Mit der ersten Elektromobil-Ladesäule im Dobeltal in Zwiefalten kommt nachhaltige Mobilität in die Region. In einem Gemeinschaftsprojekt haben die Gemeinde und die Getreidemühle Zwiefalten die Grundlagen dafür geschaffen. Damit können an zwei Anschlüssen jetzt E-Mobile und E-Bikes aufgeladen werden.

Bürgermeister Matthias Henne für die Gemeinde Zwiefalten sowie Gebhard Aierstock und Ernst Burgmaier als Vertreter der Getreidemühle stellten die Stromtankstelle vor. 175 Stadtwerke-Partner sind in einem Verbund ladenetz.de zusammengeschlossen.

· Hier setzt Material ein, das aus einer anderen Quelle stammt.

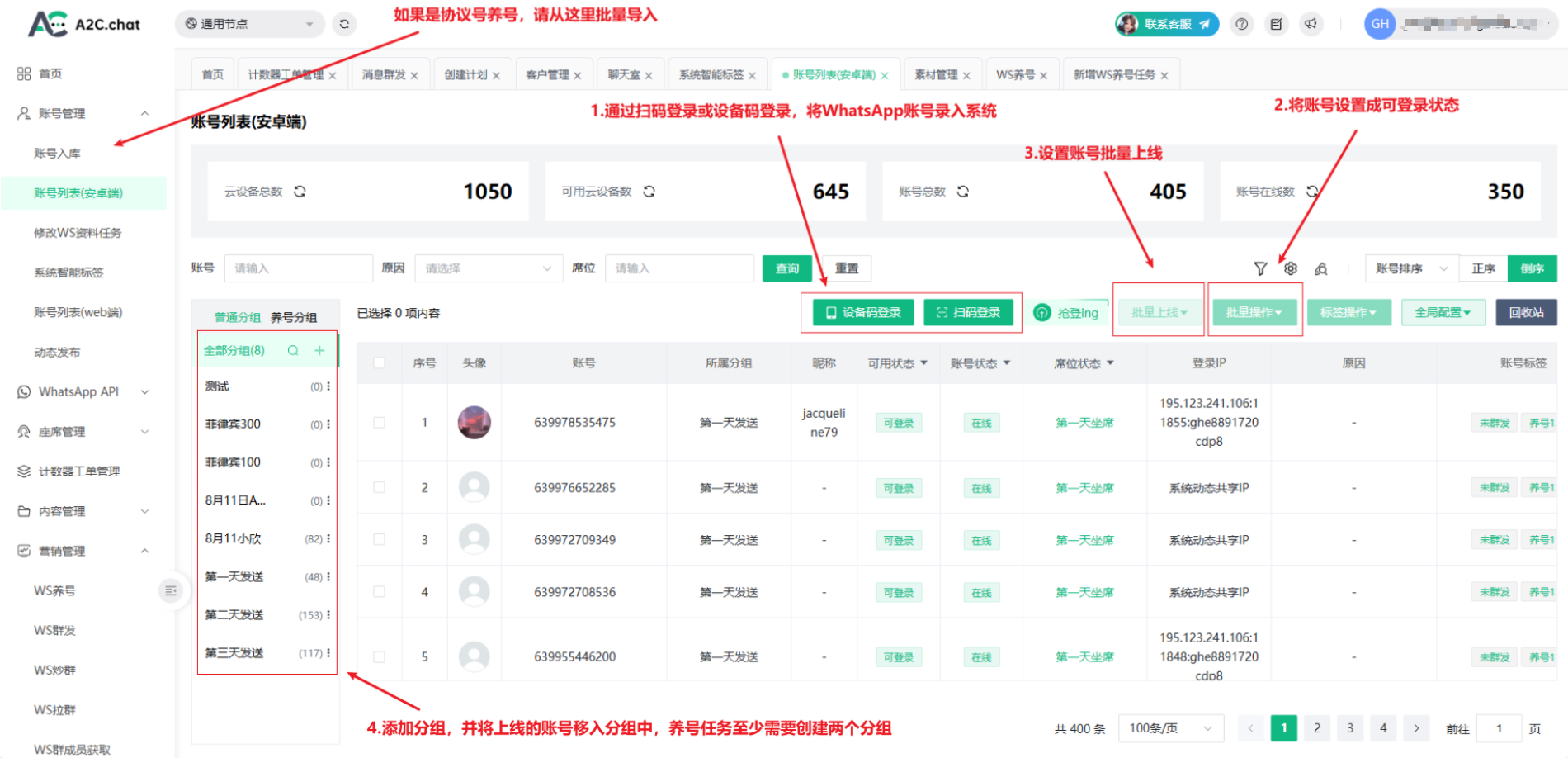
Task: Check the box for account 639978535475
Action: click(379, 423)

Durch die Größe des Verbunds sowie die bereits bestehende starke Vernetzung können neue Partner ihren Kunden vom Start weg deutschlandweit, sowie über die Grenzen hinaus, zahlreiche Lademöglichkeiten bieten.

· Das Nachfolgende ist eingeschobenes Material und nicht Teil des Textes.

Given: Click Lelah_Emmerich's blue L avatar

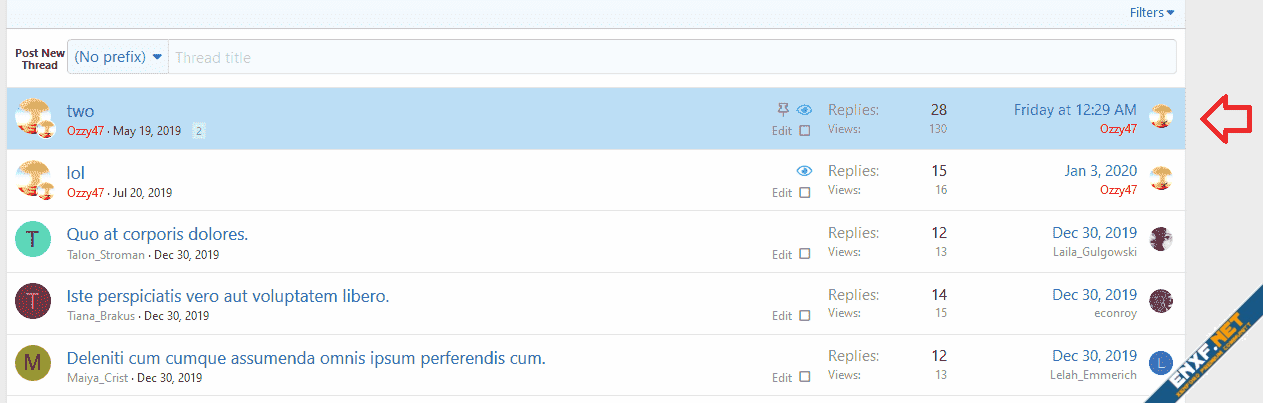Looking at the screenshot, I should point(1160,363).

Interessenten besorgen sich bei der Getreidemühle Zwiefalten, in der Hauptstraße 40 in Zwiefalten eine Ladekarte für die europaweite Nutzung zum Preis von 2,49 Euro oder 7,49 Euro monatlich. Weitere Beschaffungsstellen in der Region werden zurzeit geprüft. Über den Verbund und weitere Business-Partner ist eine Vernetzung für grenzenlose Elektromobilität gesichert. Die Abrechnung erfolgt über die Alb-Elektrizitätswerke Geislingen-Steige e.G.

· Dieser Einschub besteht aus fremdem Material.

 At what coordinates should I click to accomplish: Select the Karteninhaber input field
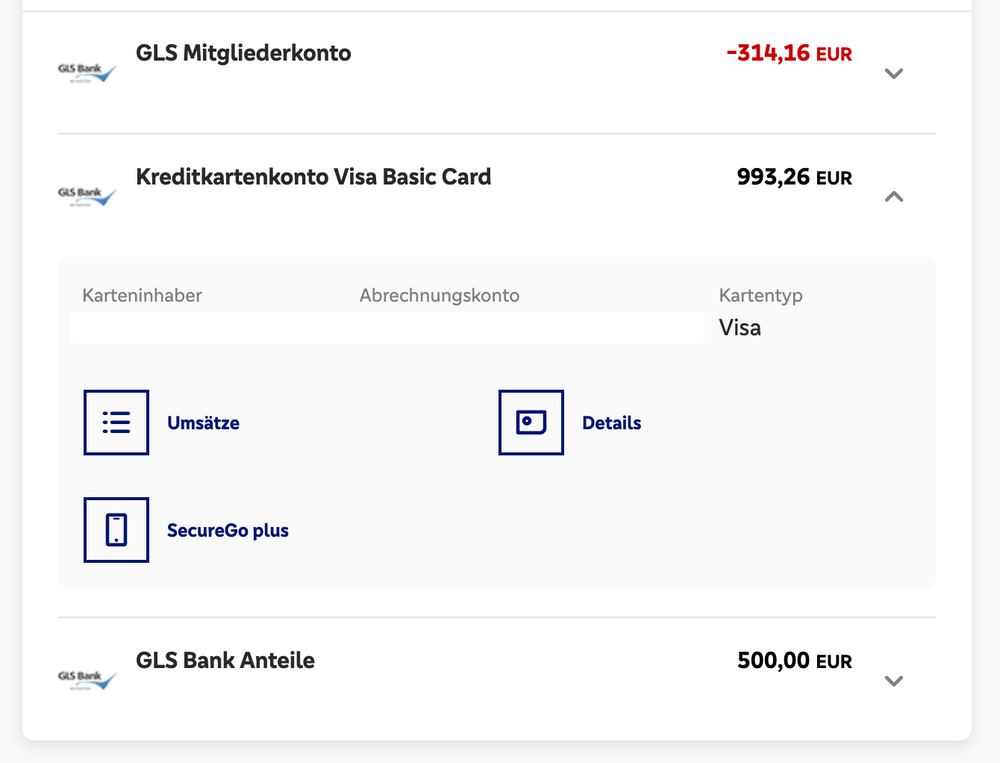[x=200, y=327]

Über „ladenetz.de“ können Informationen zu Ladekarte, Ladeapp, Laderechnung und Ladeservice eingesehen werden. Die Einrichtung der Ladesäule wird gefördert vom Bundesamt für Verwaltungsdienstleistungen (BAV) und vom Bundesverkehrsministerium.

Die Einrichtung der Ladesäule in der „Pforte Dobeltal“ ist auch der Start für weitere Planungen. Bürgermeister Henne erläuterte dazu, dass nach und nach die Einrichtung von Wohnmobil-Stellplätzen folgen soll, damit von einem günstigen Standort aus bequem der Ortskern von Zwiefalten erreichbar ist.